## Work item:
Retype, word for word, every line of the records below starting at the one that contains "Instruction: Open the" and ending at the one that contains "Task: Select the Black Board theme thumbnail"; include both of those lines and nothing more.

## Given data:
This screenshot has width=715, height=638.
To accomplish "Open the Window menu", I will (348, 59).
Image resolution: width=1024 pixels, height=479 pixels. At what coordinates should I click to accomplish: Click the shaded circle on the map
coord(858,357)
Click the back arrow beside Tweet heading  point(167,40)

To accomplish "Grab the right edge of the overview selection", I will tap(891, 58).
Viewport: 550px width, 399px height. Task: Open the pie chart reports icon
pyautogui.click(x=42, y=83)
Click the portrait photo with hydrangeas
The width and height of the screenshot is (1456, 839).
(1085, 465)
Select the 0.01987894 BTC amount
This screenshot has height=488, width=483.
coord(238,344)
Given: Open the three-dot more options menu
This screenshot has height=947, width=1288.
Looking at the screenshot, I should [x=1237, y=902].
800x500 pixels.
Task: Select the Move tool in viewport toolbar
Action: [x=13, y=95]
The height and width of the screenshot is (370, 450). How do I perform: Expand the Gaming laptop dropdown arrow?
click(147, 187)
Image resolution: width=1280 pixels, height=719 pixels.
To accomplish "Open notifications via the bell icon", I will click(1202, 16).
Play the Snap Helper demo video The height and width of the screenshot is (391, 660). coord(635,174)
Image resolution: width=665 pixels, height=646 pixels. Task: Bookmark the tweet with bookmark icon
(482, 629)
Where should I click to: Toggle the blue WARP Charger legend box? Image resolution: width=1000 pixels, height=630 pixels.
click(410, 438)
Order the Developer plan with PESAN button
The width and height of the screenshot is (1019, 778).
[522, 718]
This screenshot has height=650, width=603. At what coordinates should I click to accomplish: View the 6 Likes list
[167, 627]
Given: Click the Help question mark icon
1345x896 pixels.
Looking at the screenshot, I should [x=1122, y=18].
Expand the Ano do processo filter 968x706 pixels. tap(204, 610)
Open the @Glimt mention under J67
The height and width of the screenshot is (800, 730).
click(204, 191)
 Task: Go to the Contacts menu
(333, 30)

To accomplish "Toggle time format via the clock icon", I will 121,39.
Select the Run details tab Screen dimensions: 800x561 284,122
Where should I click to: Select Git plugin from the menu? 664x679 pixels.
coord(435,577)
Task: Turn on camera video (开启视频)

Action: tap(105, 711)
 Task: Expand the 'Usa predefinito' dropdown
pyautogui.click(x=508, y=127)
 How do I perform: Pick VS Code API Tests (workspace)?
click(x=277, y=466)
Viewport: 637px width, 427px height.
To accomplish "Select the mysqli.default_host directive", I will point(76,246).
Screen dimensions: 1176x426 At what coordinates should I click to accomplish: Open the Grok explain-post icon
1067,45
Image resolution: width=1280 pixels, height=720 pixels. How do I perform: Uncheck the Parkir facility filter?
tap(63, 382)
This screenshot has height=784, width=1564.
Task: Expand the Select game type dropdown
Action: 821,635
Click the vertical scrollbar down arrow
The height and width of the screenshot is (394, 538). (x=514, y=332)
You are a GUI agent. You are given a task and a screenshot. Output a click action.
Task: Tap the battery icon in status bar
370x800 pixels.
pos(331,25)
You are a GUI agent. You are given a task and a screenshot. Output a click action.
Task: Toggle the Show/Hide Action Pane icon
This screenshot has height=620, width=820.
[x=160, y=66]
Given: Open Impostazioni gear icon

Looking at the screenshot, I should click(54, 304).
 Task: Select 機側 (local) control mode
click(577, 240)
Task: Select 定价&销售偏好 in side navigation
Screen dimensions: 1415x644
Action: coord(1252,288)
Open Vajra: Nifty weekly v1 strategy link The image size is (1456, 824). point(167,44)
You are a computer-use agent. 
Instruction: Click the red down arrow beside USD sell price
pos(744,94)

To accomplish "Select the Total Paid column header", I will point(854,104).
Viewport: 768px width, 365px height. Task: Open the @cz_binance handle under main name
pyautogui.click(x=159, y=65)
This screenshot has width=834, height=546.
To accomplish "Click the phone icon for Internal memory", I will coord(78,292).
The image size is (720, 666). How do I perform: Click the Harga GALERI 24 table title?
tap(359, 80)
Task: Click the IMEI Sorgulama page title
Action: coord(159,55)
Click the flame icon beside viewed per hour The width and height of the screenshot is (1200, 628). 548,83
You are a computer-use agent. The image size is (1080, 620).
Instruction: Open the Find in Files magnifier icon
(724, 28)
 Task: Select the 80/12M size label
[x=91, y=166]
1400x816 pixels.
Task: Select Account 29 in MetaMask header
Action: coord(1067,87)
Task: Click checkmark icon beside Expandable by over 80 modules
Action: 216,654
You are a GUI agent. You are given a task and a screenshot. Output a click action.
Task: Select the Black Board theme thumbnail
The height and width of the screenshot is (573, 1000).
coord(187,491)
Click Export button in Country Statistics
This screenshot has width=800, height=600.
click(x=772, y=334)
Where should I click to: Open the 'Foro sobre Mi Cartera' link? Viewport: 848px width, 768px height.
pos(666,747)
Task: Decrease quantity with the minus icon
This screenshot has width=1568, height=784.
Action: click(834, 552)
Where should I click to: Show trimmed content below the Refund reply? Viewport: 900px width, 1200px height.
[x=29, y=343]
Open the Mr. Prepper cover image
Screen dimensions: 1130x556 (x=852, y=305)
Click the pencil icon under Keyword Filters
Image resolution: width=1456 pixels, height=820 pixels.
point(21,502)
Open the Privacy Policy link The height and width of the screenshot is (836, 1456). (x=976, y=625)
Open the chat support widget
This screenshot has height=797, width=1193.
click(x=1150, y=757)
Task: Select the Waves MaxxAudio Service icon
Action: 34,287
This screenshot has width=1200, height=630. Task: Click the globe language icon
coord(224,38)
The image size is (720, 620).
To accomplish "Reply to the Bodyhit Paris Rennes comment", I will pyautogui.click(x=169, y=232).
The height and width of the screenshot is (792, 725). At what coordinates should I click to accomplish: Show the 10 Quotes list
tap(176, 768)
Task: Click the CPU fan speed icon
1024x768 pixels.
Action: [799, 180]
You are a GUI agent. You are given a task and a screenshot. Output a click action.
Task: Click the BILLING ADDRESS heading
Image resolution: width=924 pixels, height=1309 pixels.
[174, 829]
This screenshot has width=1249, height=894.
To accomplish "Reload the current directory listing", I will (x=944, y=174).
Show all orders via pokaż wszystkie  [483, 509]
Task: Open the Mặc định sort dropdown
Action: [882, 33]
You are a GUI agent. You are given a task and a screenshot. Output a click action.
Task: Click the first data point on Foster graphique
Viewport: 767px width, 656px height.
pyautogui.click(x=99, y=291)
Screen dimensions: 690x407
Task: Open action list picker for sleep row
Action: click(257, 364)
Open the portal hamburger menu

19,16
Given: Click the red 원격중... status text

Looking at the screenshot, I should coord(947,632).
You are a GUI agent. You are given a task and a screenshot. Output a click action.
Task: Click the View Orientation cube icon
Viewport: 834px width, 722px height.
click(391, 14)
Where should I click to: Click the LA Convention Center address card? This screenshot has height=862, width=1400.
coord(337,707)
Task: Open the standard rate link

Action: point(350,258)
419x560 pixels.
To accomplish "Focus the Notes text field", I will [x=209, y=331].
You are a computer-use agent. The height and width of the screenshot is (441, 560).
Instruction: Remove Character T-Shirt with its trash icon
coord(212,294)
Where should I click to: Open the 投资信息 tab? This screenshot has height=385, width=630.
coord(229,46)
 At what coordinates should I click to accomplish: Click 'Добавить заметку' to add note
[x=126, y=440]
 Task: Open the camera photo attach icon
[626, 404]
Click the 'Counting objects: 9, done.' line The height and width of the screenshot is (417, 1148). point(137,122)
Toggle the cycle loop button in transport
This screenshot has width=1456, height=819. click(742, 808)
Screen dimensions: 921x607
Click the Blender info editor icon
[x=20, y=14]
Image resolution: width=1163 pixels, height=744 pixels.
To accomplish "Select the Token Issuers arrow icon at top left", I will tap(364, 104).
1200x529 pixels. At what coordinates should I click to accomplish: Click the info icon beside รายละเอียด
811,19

## Expected output:
Instruction: Open the Find in Files magnifier icon
(724, 28)
 Task: Select the 80/12M size label
[x=91, y=166]
1400x816 pixels.
Task: Select Account 29 in MetaMask header
Action: coord(1067,87)
Task: Click checkmark icon beside Expandable by over 80 modules
Action: 216,654
You are a GUI agent. You are given a task and a screenshot. Output a click action.
Task: Select the Black Board theme thumbnail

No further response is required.